Roso V M, Schenkel F S, Miller S P, Schaeffer L R
University of Guelph, Guelph, Ontario, N1G 2W1, Canada.
J Anim Sci. 2005 Aug;83(8):1788-800. doi: 10.2527/2005.8381788x.
Breed additive, dominance, and epistatic loss effects are of concern in the genetic evaluation of a multibreed population. Multiple regression equations used for fitting these effects may show a high degree of multicollinearity among predictor variables. Typically, when strong linear relationships exist, the regression coefficients have large SE and are sensitive to changes in the data file and to the addition or deletion of variables in the model. Generalized ridge regression methods were applied to obtain stable estimates of direct and maternal breed additive, dominance, and epistatic loss effects in the presence of multicollinearity among predictor variables. Preweaning weight gains of beef calves in Ontario, Canada, from 1986 to 1999 were analyzed. The genetic model included fixed direct and maternal breed additive, dominance, and epistatic loss effects, fixed environmental effects of age of the calf, contemporary group, and age of the dam x sex of the calf, random additive direct and maternal genetic effects, and random maternal permanent environment effect. The degree and the nature of the multicollinearity were identified and ridge regression methods were used as an alternative to ordinary least squares (LS). Ridge parameters were obtained using two different objective methods: 1) generalized ridge estimator of Hoerl and Kennard (R1); and 2) bootstrap in combination with cross-validation (R2). Both ridge regression methods outperformed the LS estimator with respect to mean squared error of predictions (MSEP) and variance inflation factors (VIF) computed over 100 bootstrap samples. The MSEP of R1 and R2 were similar, and they were 3% less than the MSEP of LS. The average VIF of LS, R1, and R2 were equal to 26.81, 6.10, and 4.18, respectively. Ridge regression methods were particularly effective in decreasing the multicollinearity involving predictor variables of breed additive effects. Because of a high degree of confounding between estimates of maternal dominance and direct epistatic loss effects, it was not possible to compare the relative importance of these effects with a high level of confidence. The inclusion of epistatic loss effects in the additive-dominance model did not cause noticeable reranking of sires, dams, and calves based on across-breed EBV. More precise estimates of breed effects as a result of this study may result in more stable across-breed estimated breeding values over the years.

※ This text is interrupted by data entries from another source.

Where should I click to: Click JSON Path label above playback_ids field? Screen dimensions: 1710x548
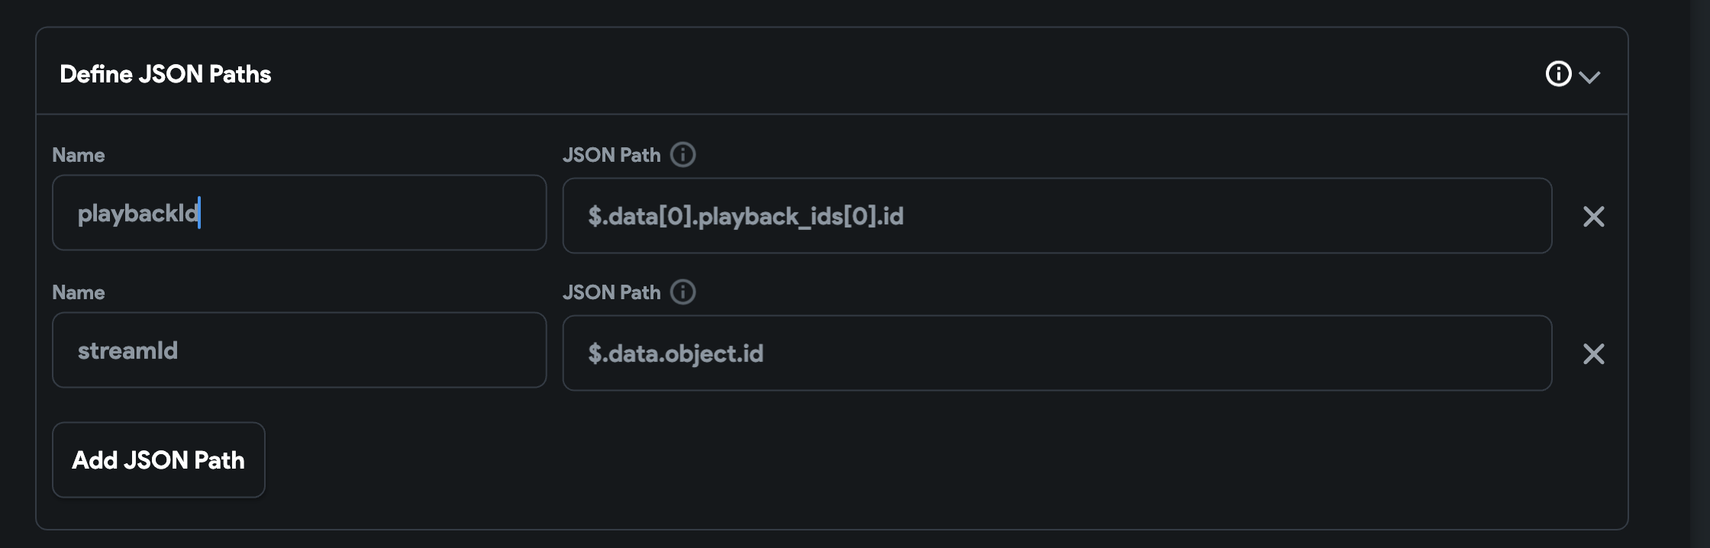click(x=611, y=155)
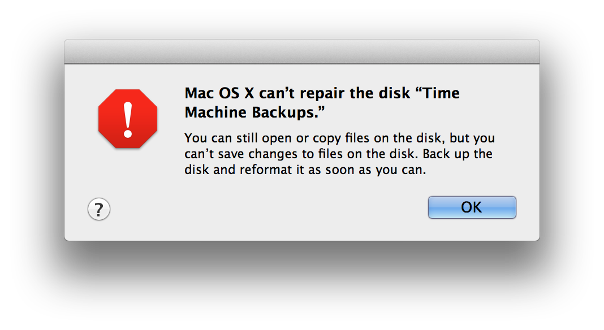The height and width of the screenshot is (330, 604).
Task: Click the gray title bar of the dialog
Action: click(302, 51)
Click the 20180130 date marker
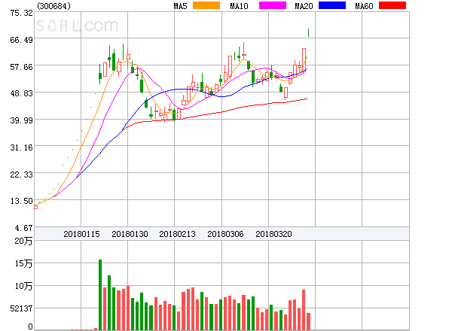Viewport: 452px width, 331px height. click(x=130, y=234)
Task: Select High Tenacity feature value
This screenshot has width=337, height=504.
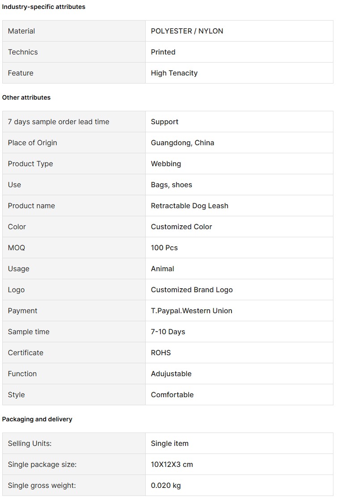Action: 174,73
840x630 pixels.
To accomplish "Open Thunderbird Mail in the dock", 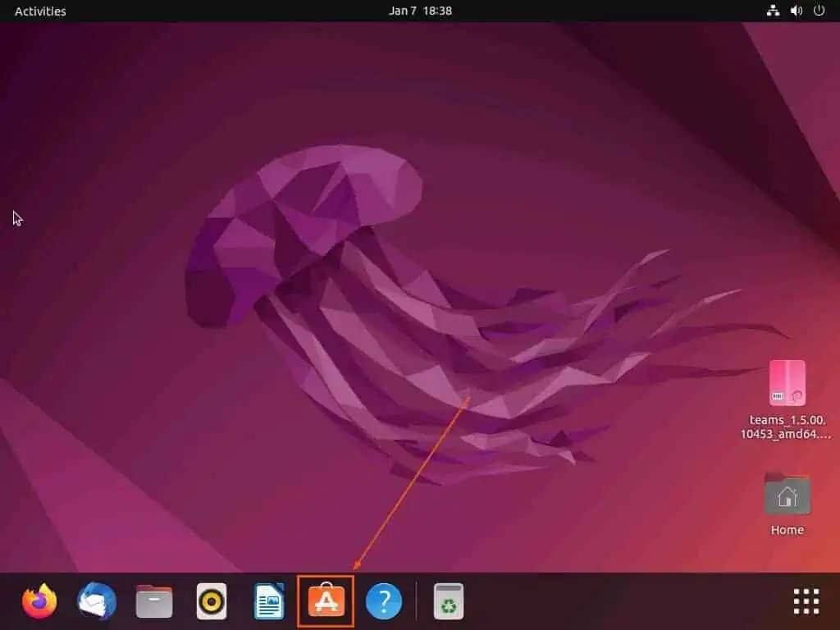I will [97, 602].
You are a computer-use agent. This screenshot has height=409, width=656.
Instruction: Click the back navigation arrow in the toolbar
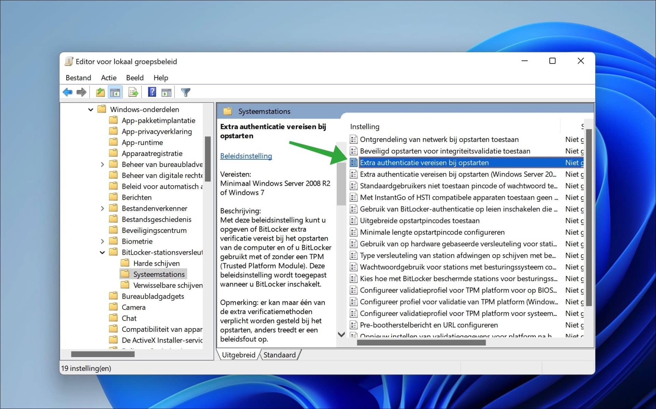coord(68,92)
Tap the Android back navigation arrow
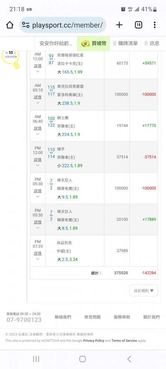The height and width of the screenshot is (369, 166). [129, 359]
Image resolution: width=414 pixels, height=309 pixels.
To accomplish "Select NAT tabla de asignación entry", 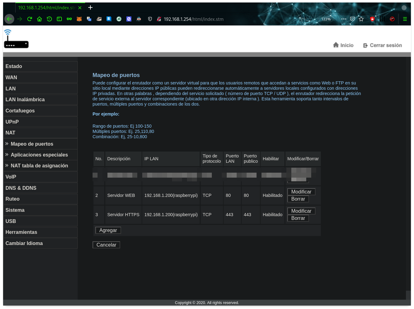I will [39, 166].
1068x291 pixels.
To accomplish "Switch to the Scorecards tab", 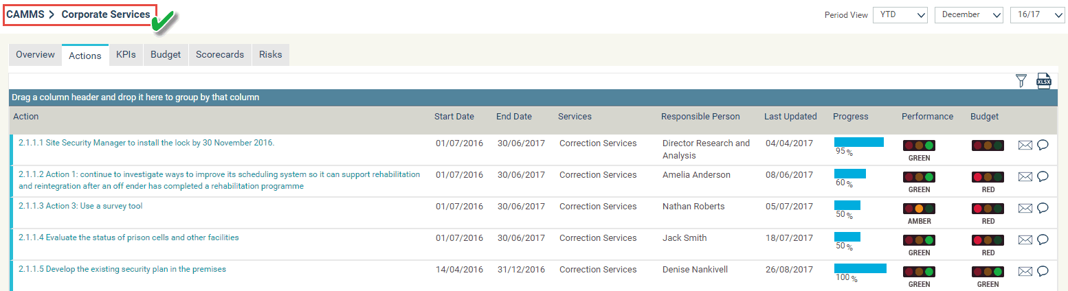I will coord(220,55).
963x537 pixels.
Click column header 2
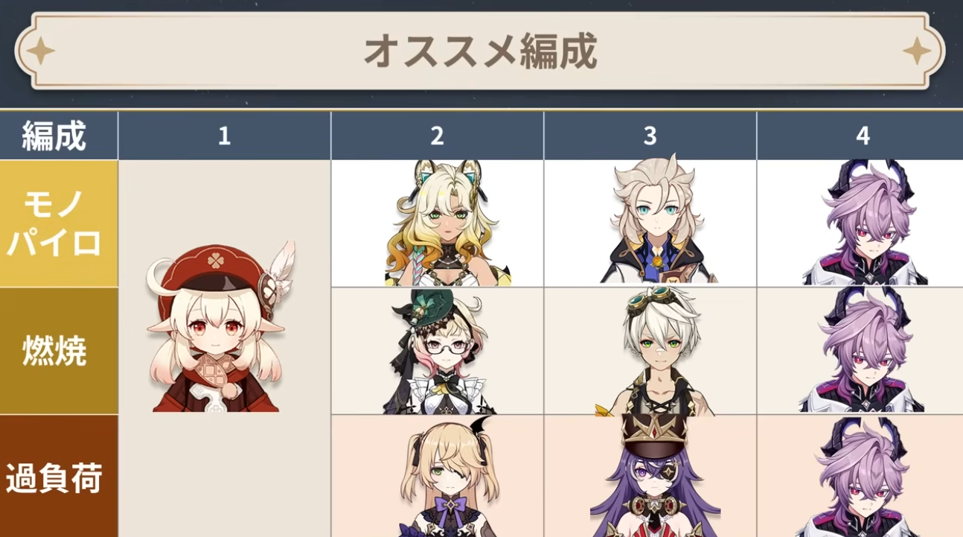pyautogui.click(x=438, y=136)
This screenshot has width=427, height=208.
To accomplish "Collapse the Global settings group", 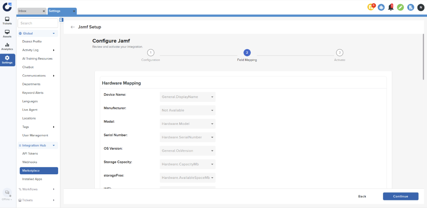I will [54, 33].
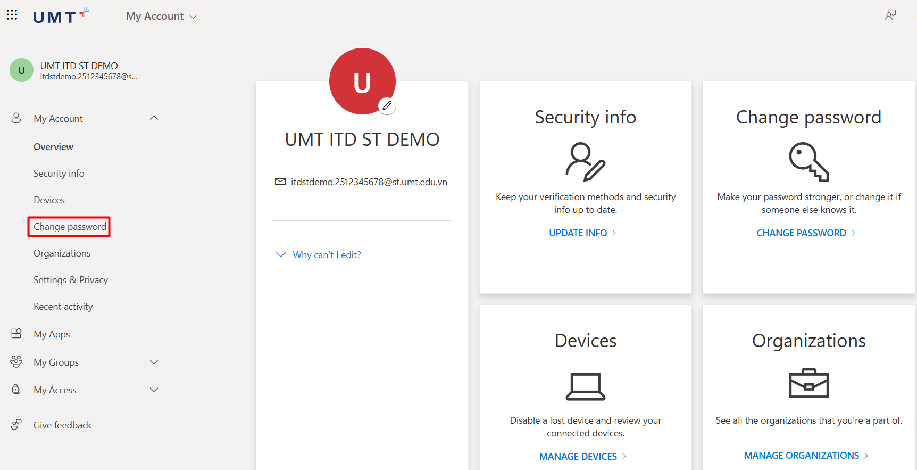Click the MANAGE DEVICES link
The width and height of the screenshot is (917, 470).
pos(582,457)
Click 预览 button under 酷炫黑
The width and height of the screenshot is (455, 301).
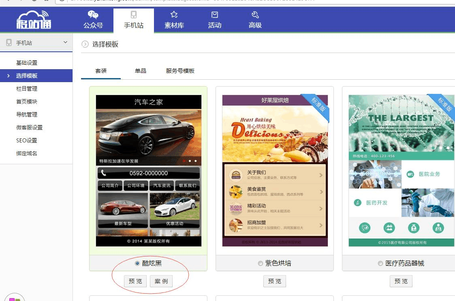tap(135, 281)
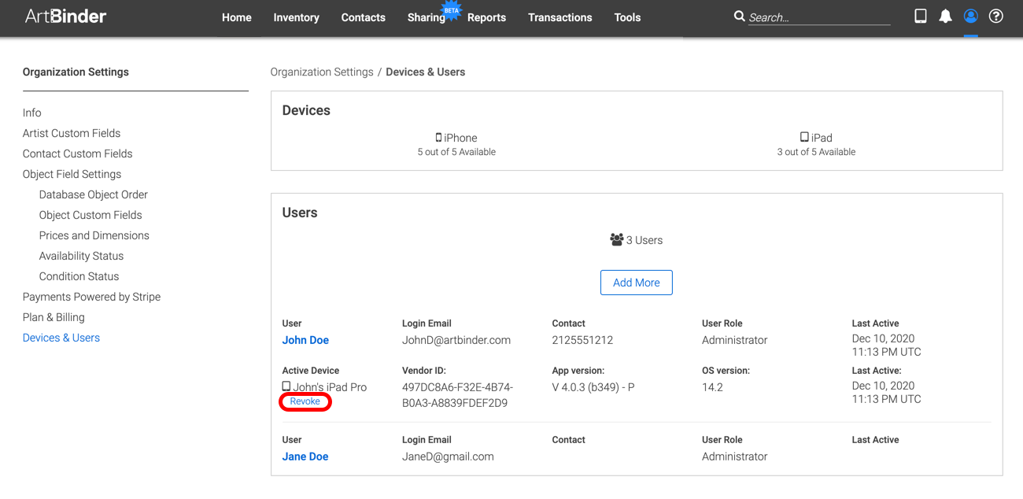Viewport: 1023px width, 499px height.
Task: Open the Inventory menu
Action: tap(296, 17)
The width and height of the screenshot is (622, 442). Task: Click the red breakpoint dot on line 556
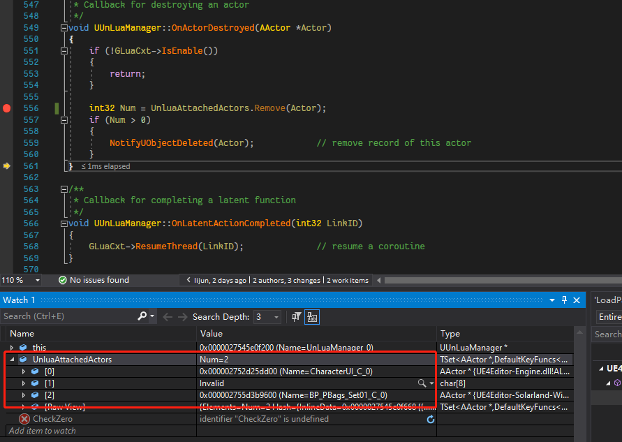click(6, 108)
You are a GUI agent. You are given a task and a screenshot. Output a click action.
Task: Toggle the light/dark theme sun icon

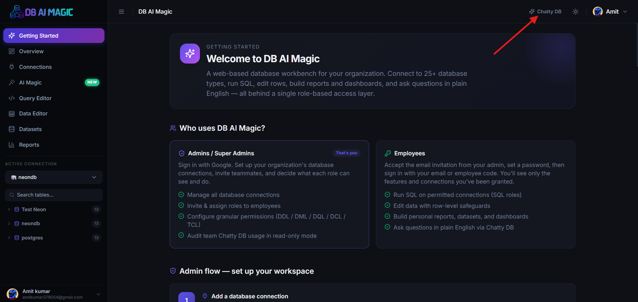point(575,12)
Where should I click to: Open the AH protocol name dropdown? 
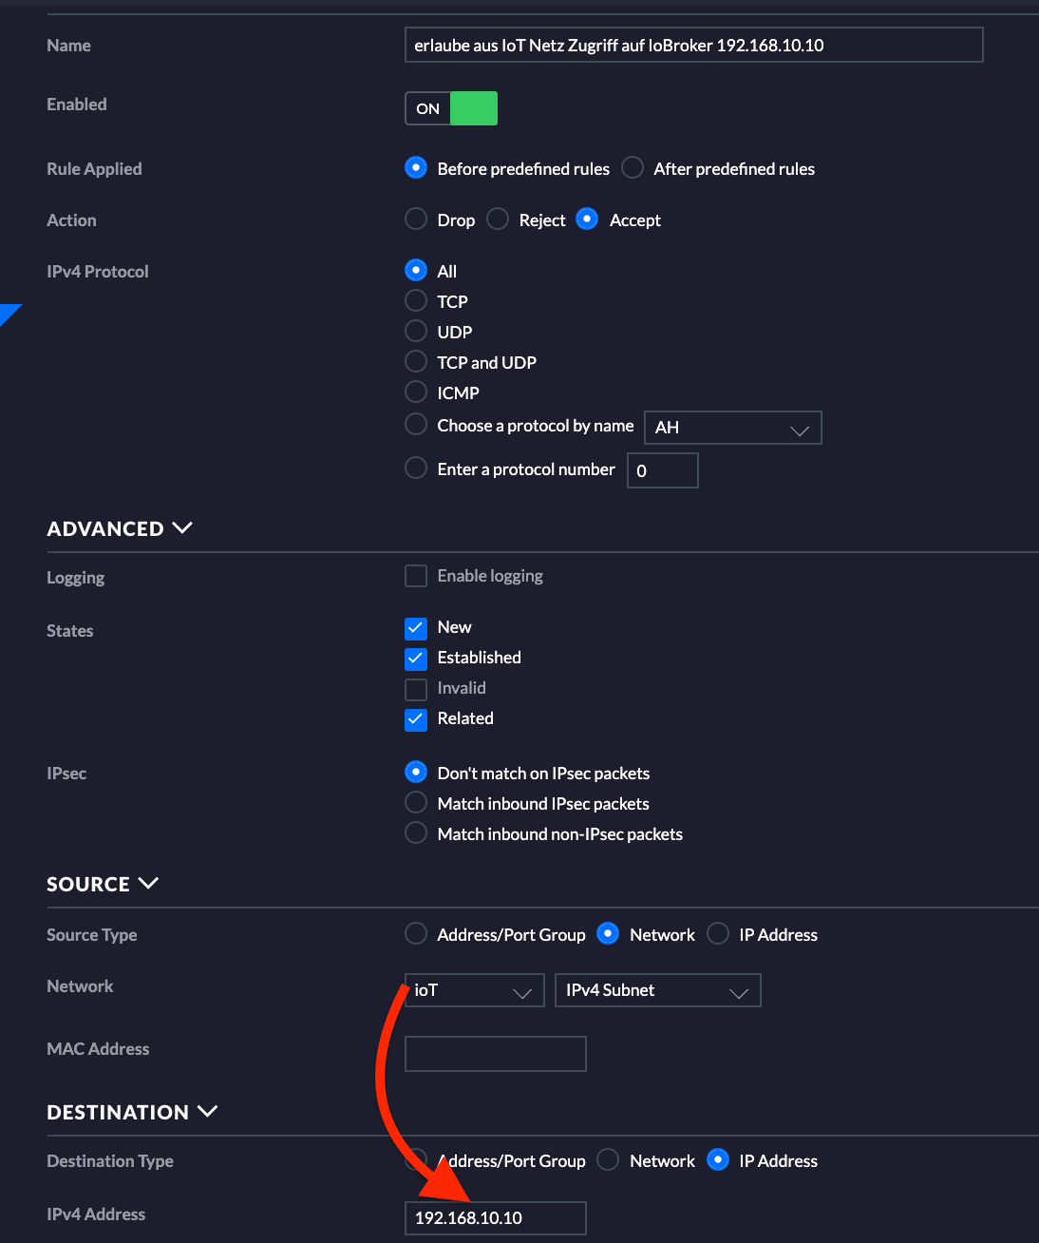point(733,428)
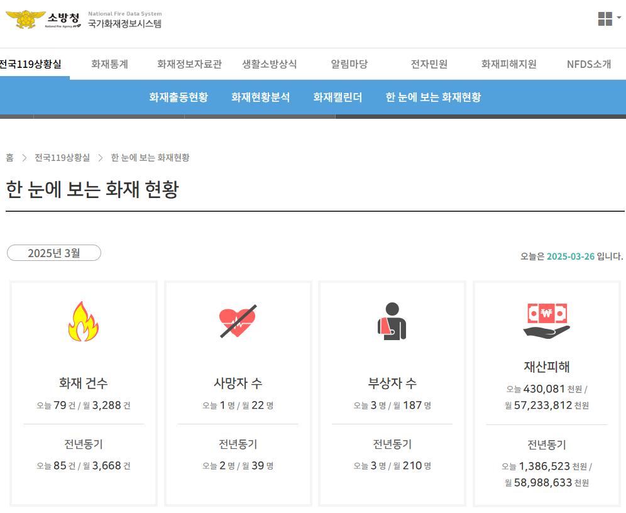This screenshot has height=513, width=626.
Task: Expand the 화재통계 navigation menu
Action: [x=108, y=64]
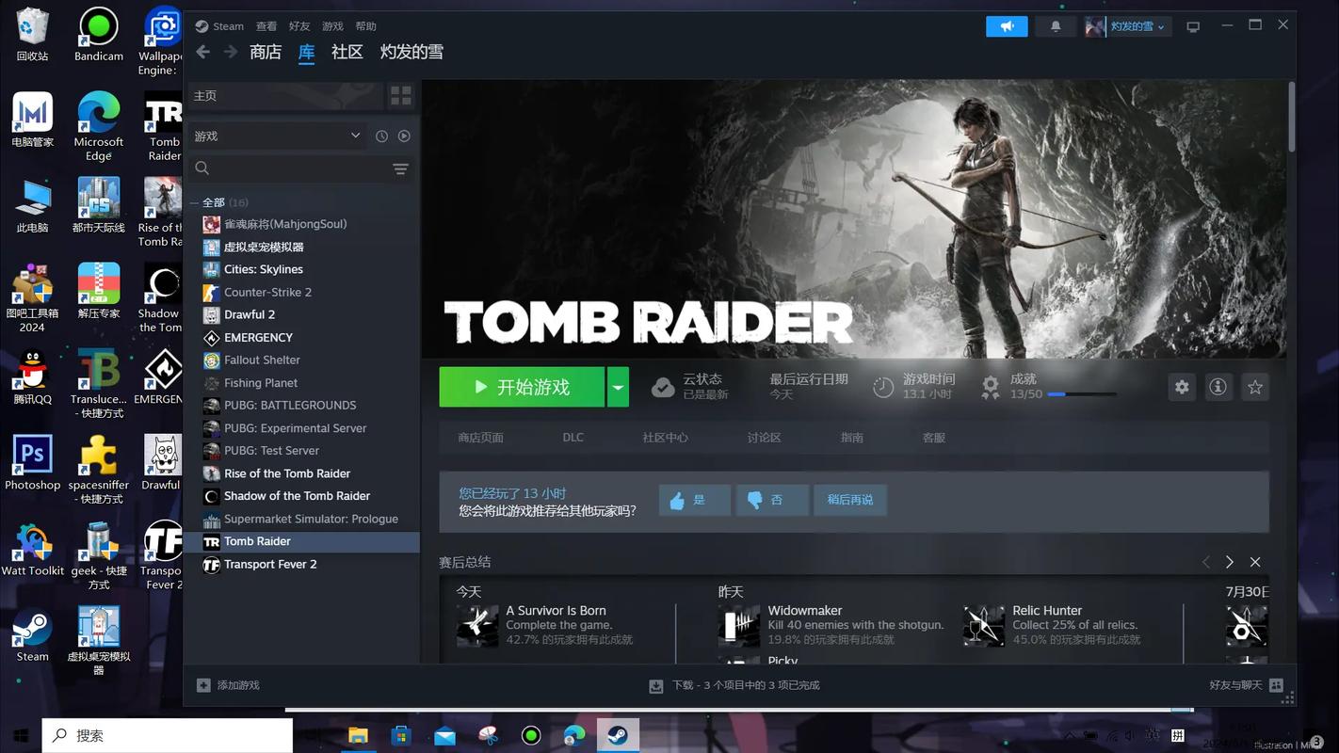Image resolution: width=1339 pixels, height=753 pixels.
Task: Switch library to grid view icon
Action: [x=401, y=96]
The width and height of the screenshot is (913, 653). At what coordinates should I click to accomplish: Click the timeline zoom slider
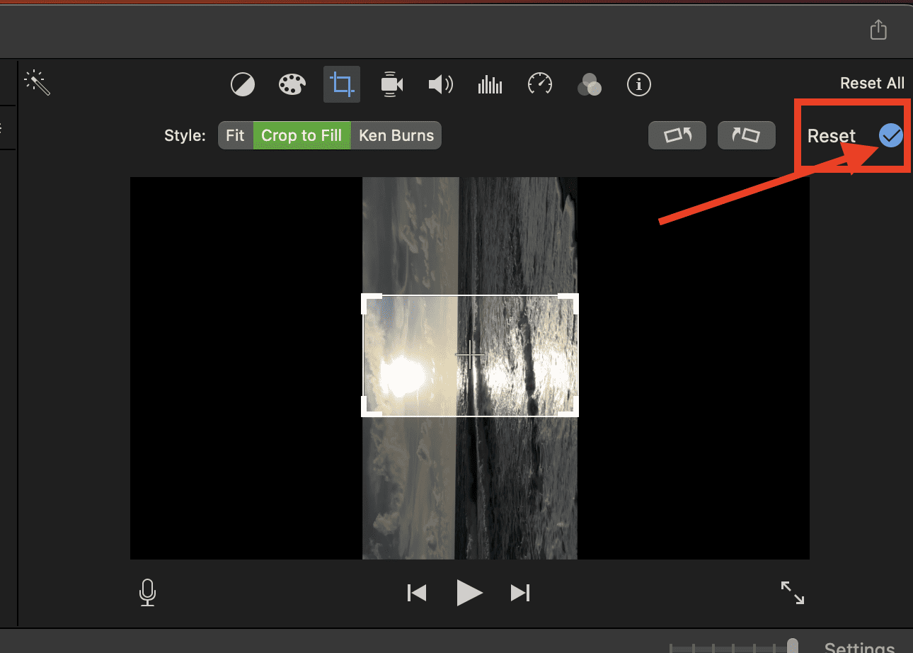[793, 645]
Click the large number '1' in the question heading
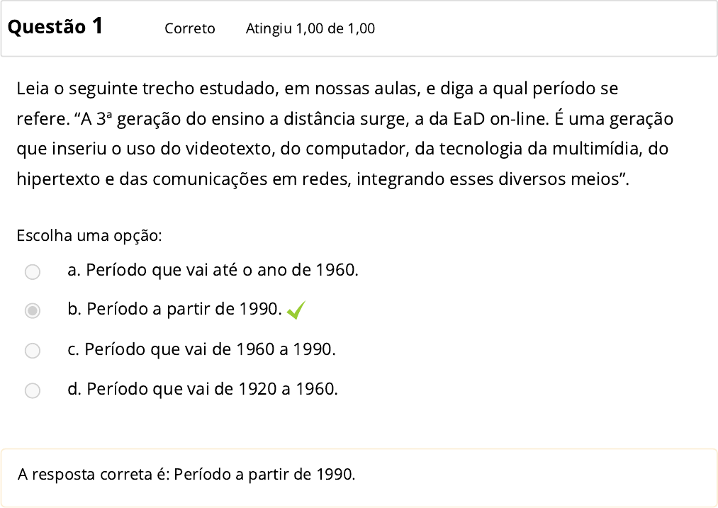This screenshot has height=508, width=718. [97, 26]
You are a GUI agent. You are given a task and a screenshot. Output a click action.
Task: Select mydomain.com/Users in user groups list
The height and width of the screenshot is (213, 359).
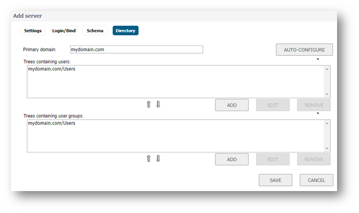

在多品种群体的遗传评估中,品种加性、显性和上位性损失效应备受关注。用于拟合这些效应的多元回归方程可能显示预测变量之间存在高度多重共线性。通常,当存在强线性关系时,回归系数的标准误较大,并且对数据文件的变化以及模型中变量的增减很敏感。应用广义岭回归方法在预测变量之间存在多重共线性的情况下获得直接和母体品种加性、显性以及上位性损失效应的稳定估计。对1986年至1999年加拿大安大略省肉牛犊断奶前体重增长情况进行了分析。遗传模型包括固定的直接和母体品种加性、显性以及上位性损失效应,犊牛年龄、同期组以及母牛年龄×犊牛性别的固定环境效应,随机加性直接和母体遗传效应,以及随机母体永久环境效应。确定了多重共线性的程度和性质,并使用岭回归方法替代普通最小二乘法(LS)。使用两种不同的目标方法获得岭参数:1)霍尔和凯纳德的广义岭估计量(R1);2)结合交叉验证的自助法(R2)。在通过100个自助样本计算的预测均方误差(MSEP)和方差膨胀因子(VIF)方面,两种岭回归方法均优于LS估计量。R1和R2的MSEP相似,且比LS的MSEP小3%。LS、R1和R2的平均VIF分别等于26.81、6.10和4.18。岭回归方法在降低涉及品种加性效应预测变量的多重共线性方面特别有效。由于母体显性效应估计值与直接上位性损失效应之间存在高度混淆,因此无法高度自信地比较这些效应的相对重要性。在加性-显性模型中纳入上位性损失效应并未导致基于跨品种估计育种值的种公牛、种母牛和犊牛排名出现明显重新排序。本研究结果得出的更精确的品种效应估计值可能会使多年来的跨品种估计育种值更加稳定。